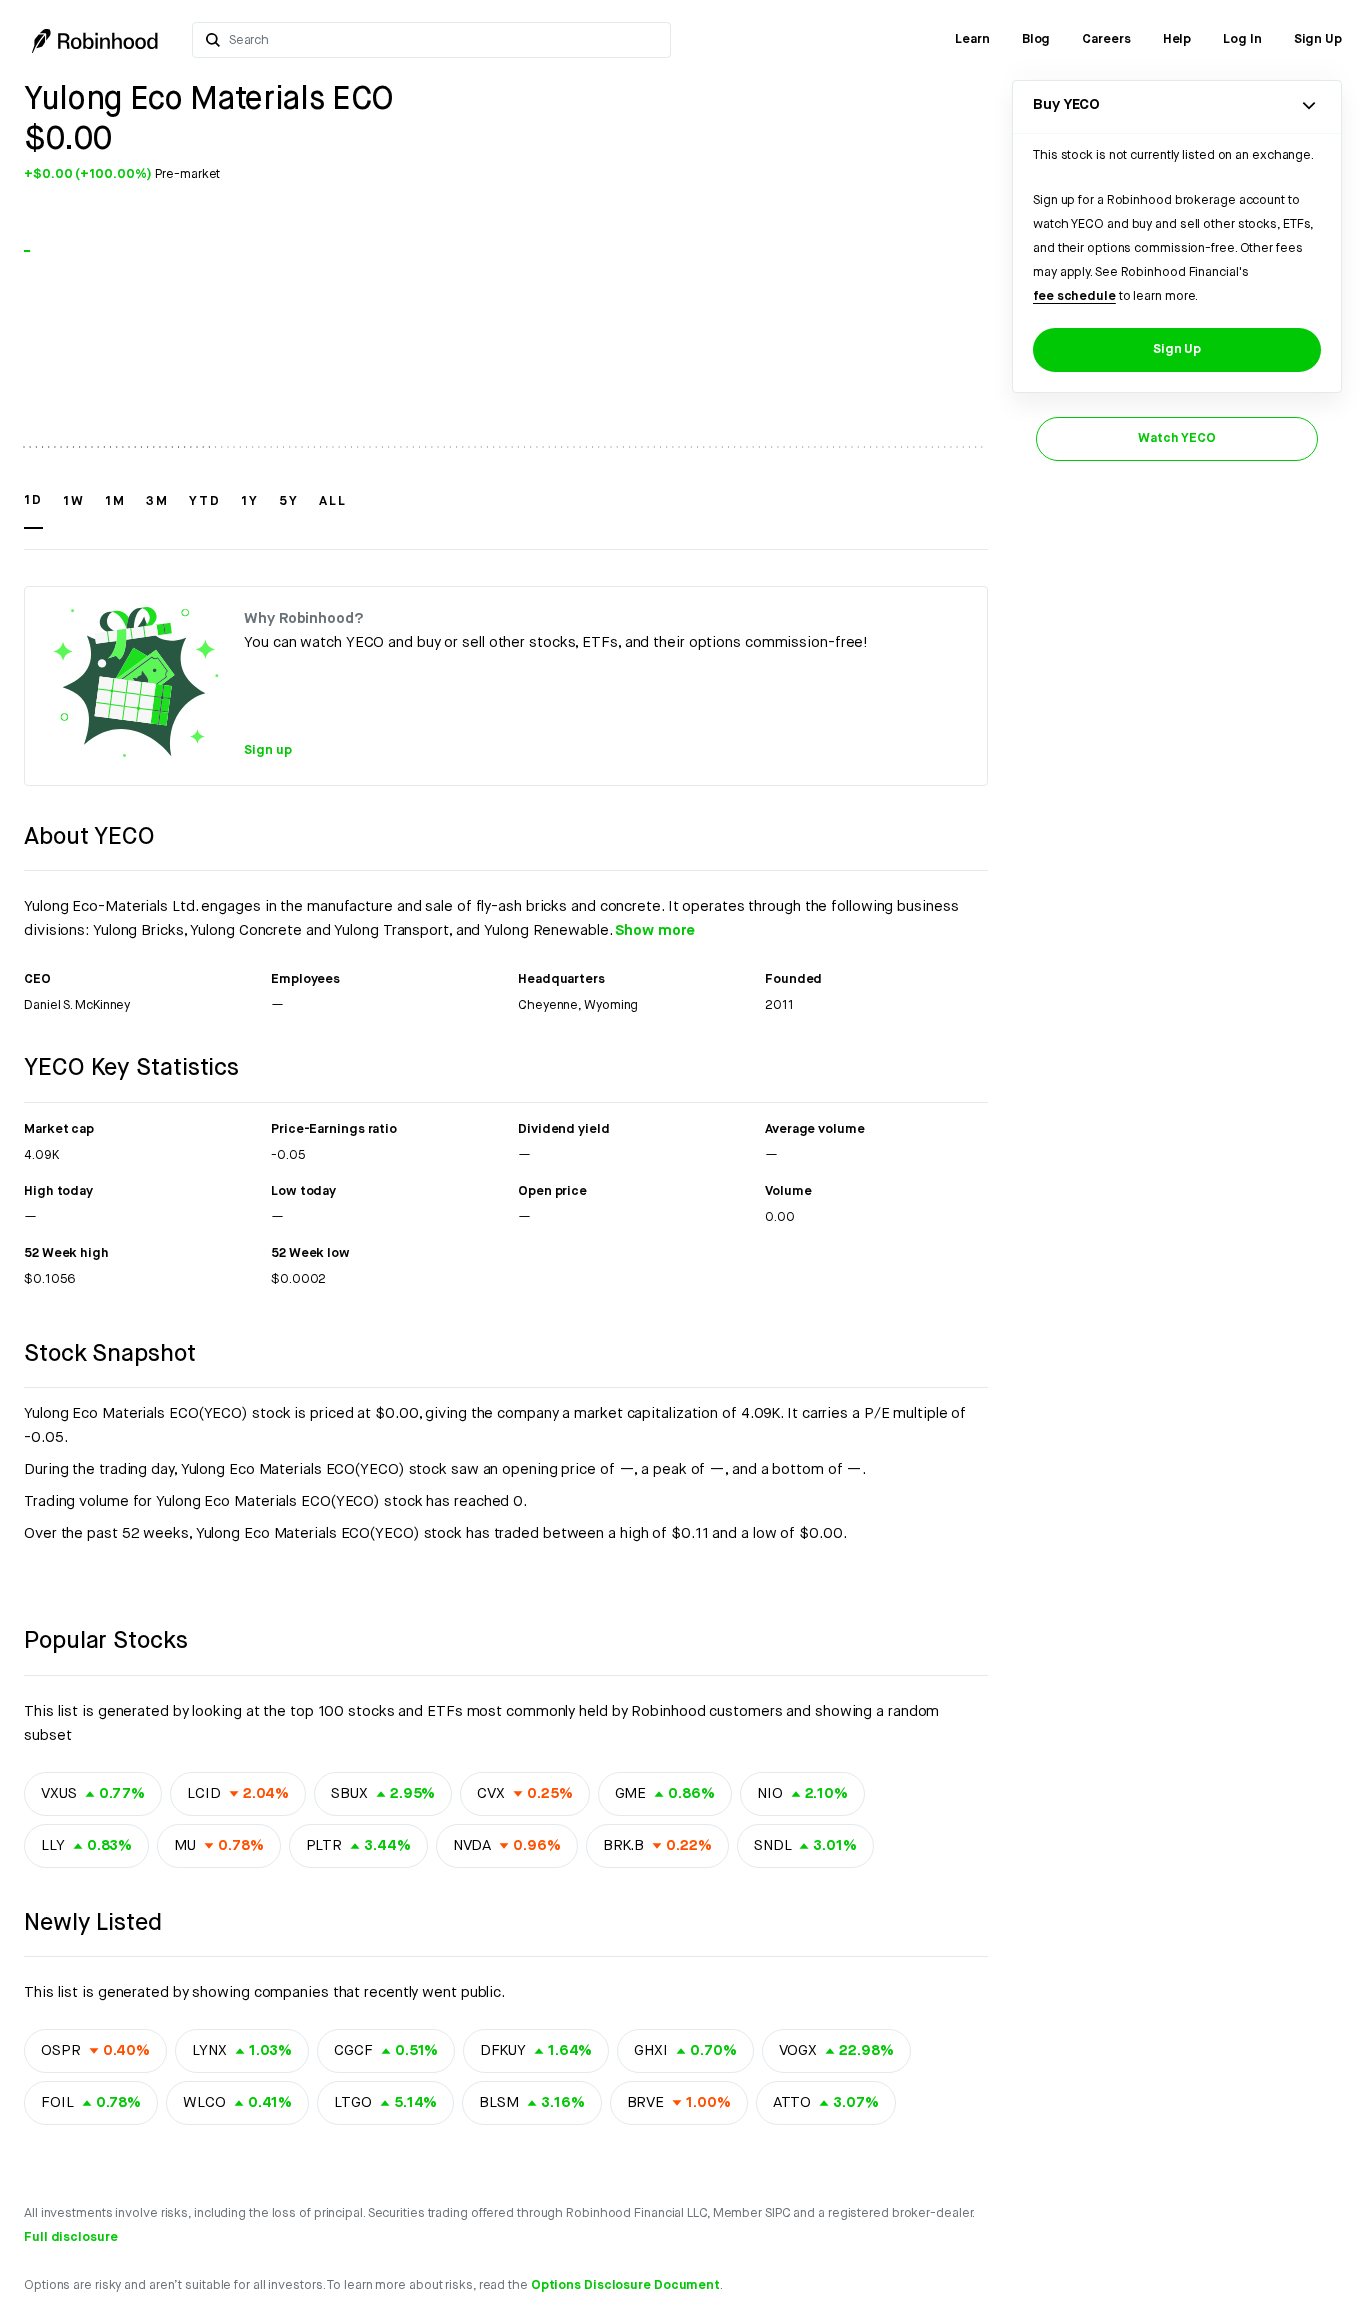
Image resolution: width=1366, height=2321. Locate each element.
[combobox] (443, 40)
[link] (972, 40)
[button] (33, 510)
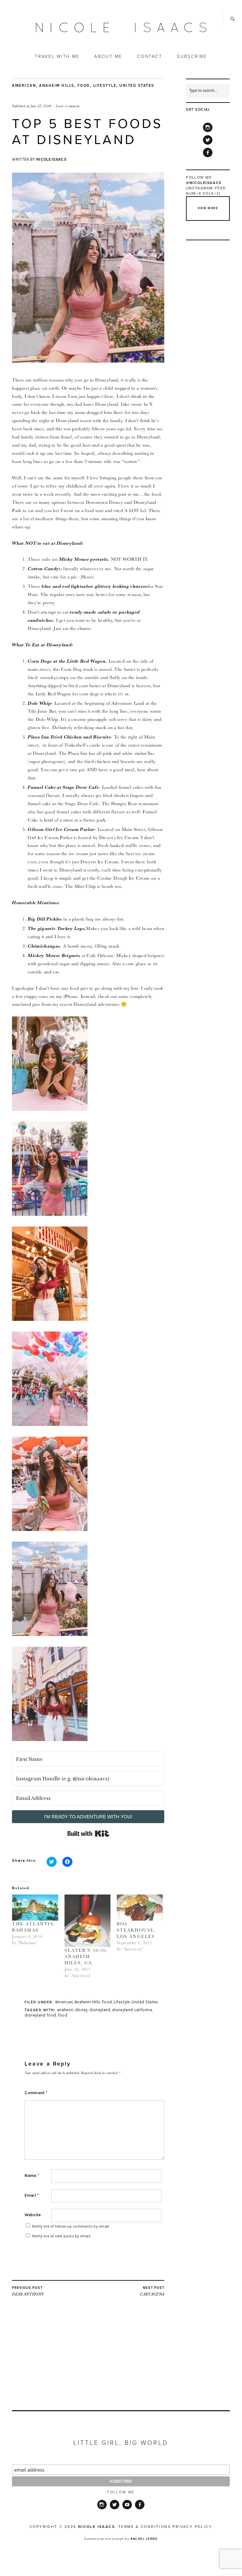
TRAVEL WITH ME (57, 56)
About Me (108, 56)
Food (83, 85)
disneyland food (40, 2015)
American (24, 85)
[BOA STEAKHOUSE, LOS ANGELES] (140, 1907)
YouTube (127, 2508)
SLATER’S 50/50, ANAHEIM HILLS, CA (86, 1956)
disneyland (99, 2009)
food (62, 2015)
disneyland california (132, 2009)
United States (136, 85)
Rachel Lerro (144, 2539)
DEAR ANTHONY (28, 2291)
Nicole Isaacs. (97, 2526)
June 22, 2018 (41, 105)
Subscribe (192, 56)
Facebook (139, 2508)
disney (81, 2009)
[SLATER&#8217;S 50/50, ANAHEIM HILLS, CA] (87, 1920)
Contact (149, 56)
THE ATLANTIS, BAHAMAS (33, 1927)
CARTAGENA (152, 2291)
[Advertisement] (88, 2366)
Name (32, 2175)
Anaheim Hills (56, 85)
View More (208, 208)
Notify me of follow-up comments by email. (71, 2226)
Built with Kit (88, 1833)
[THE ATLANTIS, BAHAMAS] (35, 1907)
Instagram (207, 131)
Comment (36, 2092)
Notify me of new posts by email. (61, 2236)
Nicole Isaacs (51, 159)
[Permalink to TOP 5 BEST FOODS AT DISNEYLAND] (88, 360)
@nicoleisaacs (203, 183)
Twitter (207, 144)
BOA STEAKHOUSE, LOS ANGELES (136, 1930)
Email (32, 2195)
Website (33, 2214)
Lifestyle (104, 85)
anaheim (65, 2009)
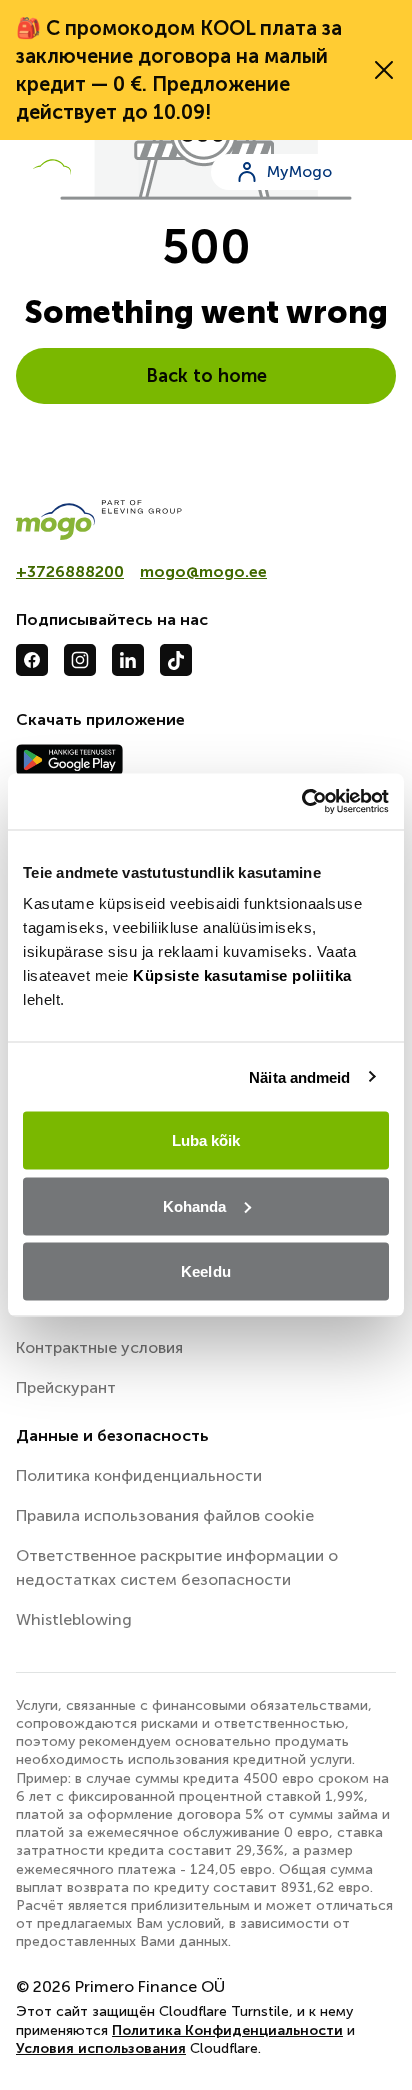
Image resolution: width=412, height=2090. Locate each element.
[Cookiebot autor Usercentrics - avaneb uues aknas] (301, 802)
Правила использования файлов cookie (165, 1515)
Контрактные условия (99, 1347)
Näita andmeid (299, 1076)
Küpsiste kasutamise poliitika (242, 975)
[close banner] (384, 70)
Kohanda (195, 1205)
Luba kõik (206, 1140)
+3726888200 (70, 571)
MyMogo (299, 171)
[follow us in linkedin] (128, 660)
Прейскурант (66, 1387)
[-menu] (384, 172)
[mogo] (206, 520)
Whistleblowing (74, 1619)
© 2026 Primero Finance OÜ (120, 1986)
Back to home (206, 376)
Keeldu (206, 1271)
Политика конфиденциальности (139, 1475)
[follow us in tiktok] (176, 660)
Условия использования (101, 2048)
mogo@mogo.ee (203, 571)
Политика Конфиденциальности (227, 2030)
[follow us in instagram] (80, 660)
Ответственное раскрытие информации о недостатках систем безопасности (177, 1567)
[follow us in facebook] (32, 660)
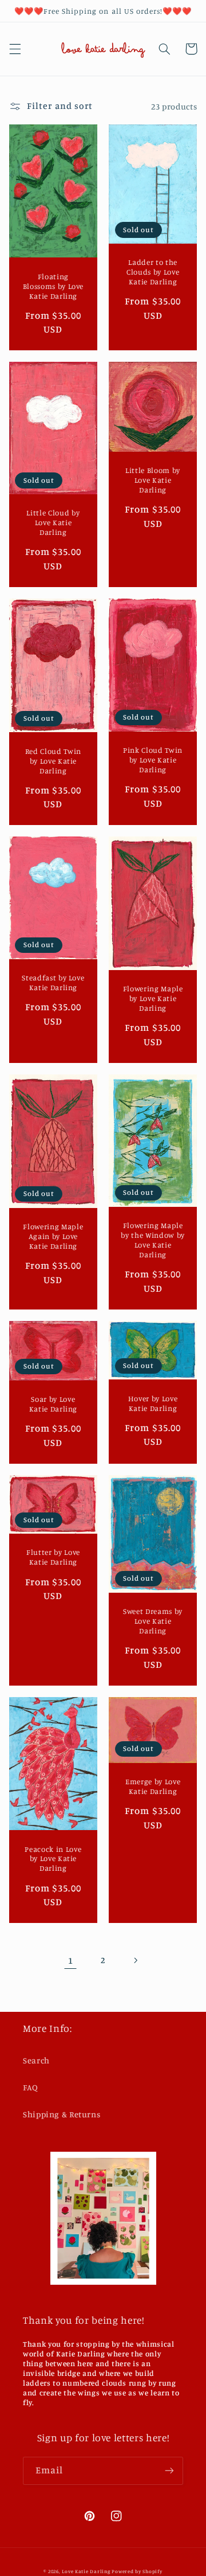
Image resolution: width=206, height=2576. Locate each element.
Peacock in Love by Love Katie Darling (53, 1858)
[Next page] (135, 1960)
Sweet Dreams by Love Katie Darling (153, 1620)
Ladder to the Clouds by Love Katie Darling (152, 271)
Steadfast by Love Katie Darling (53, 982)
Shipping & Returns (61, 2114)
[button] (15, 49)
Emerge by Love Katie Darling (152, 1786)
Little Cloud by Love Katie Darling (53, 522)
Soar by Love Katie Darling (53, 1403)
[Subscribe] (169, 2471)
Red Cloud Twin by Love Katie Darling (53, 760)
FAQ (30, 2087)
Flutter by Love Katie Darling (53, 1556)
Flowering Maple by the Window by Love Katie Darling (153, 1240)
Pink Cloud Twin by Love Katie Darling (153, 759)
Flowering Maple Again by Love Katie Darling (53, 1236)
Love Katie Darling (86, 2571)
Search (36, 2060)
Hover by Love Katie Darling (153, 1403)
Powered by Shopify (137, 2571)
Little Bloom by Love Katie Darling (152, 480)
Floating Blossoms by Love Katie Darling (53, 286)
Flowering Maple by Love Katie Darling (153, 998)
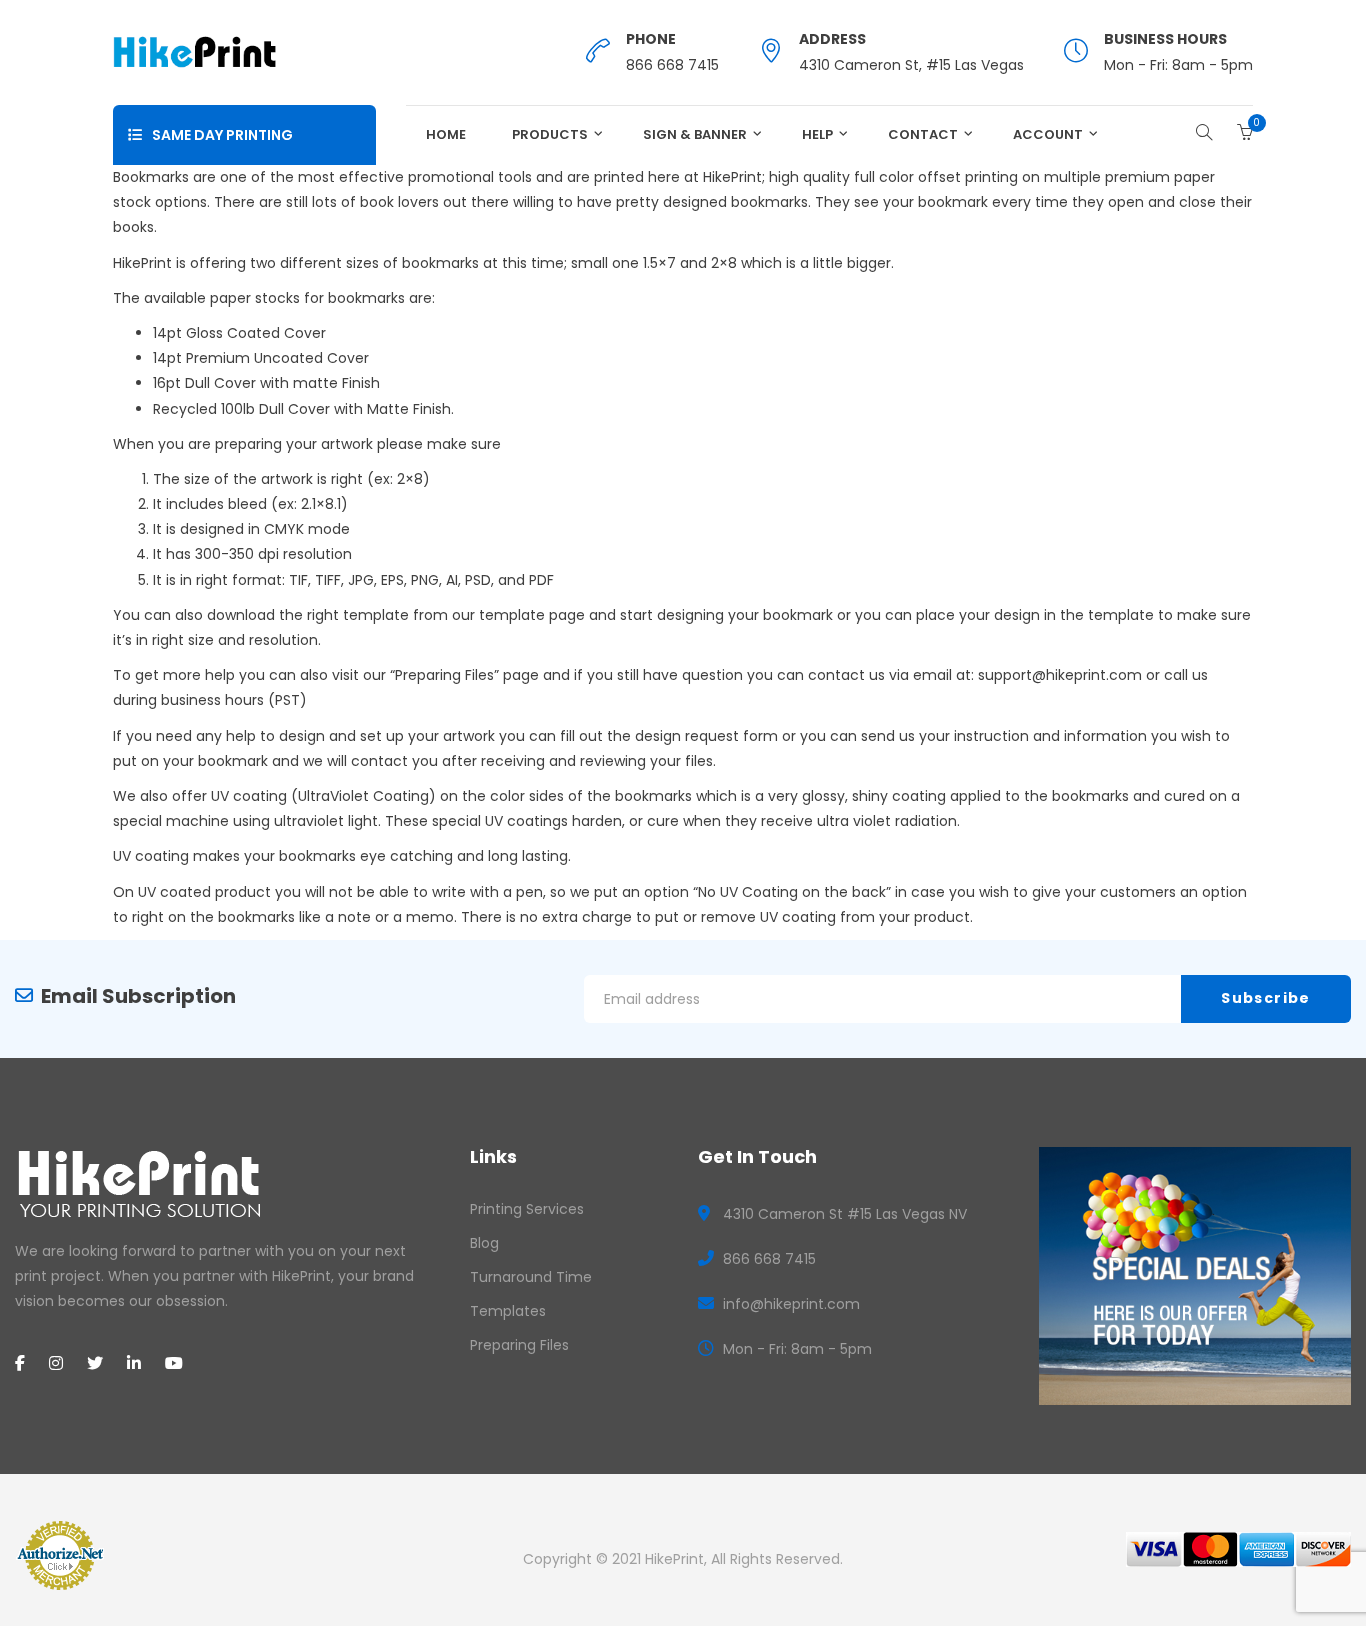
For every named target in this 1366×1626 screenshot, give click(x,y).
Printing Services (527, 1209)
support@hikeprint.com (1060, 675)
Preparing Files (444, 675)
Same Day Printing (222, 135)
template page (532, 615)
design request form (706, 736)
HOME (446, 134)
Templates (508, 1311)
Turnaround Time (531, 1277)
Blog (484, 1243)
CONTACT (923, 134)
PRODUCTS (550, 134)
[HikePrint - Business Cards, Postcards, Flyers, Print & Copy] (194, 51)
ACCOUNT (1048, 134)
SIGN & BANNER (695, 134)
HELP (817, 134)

□ □ □ □ □

Your instructions:
Exactly as written, repeat the lines of the material above from the first through the line holding "[follow us in tiktok] (176, 660)", with both ends in the copy and no pictures.

Your solution:
Image resolution: width=1366, height=2321. Locate each element.
[combobox] (443, 40)
[link] (972, 40)
[button] (33, 510)
TRAVEL WITH ME (57, 56)
About Me (108, 56)
Food (83, 85)
disneyland food (40, 2015)
American (24, 85)
[BOA STEAKHOUSE, LOS ANGELES] (140, 1907)
YouTube (127, 2508)
SLATER’S 50/50, ANAHEIM HILLS, CA (86, 1956)
disneyland (99, 2009)
food (62, 2015)
disneyland california (132, 2009)
United States (136, 85)
Rachel Lerro (144, 2539)
DEAR ANTHONY (28, 2291)
Nicole Isaacs. (97, 2526)
June 22, 2018 (41, 105)
Subscribe (192, 56)
Facebook (139, 2508)
disney (81, 2009)
[SLATER&#8217;S 50/50, ANAHEIM HILLS, CA] (87, 1920)
Contact (149, 56)
THE ATLANTIS, BAHAMAS (33, 1927)
CARTAGENA (152, 2291)
[Advertisement] (88, 2366)
Name (32, 2175)
Anaheim Hills (56, 85)
View More (208, 208)
Notify me of follow-up comments by email. (71, 2226)
Built with Kit (88, 1833)
[THE ATLANTIS, BAHAMAS] (35, 1907)
Instagram (207, 131)
Comment (36, 2092)
Notify me of new posts by email. (61, 2236)
Nicole Isaacs (51, 159)
[Permalink to TOP 5 BEST FOODS AT DISNEYLAND] (88, 360)
@nicoleisaacs (203, 183)
Twitter (207, 144)
BOA STEAKHOUSE, LOS ANGELES (136, 1930)
Email (32, 2195)
Website (33, 2214)
Lifestyle (104, 85)
anaheim (65, 2009)
Image resolution: width=412, height=2090. Locate each element.
[Cookiebot autor Usercentrics - avaneb uues aknas] (301, 802)
Правила использования файлов cookie (165, 1515)
Контрактные условия (99, 1347)
Näita andmeid (299, 1076)
Küpsiste kasutamise poliitika (242, 975)
[close banner] (384, 70)
Kohanda (195, 1205)
Luba kõik (206, 1140)
+3726888200 (70, 571)
MyMogo (299, 171)
[follow us in linkedin] (128, 660)
Прейскурант (66, 1387)
[-menu] (384, 172)
[mogo] (206, 520)
Whistleblowing (74, 1619)
© 2026 Primero Finance OÜ (120, 1986)
Back to home (206, 376)
Keeldu (206, 1271)
Политика конфиденциальности (139, 1475)
[follow us in tiktok] (176, 660)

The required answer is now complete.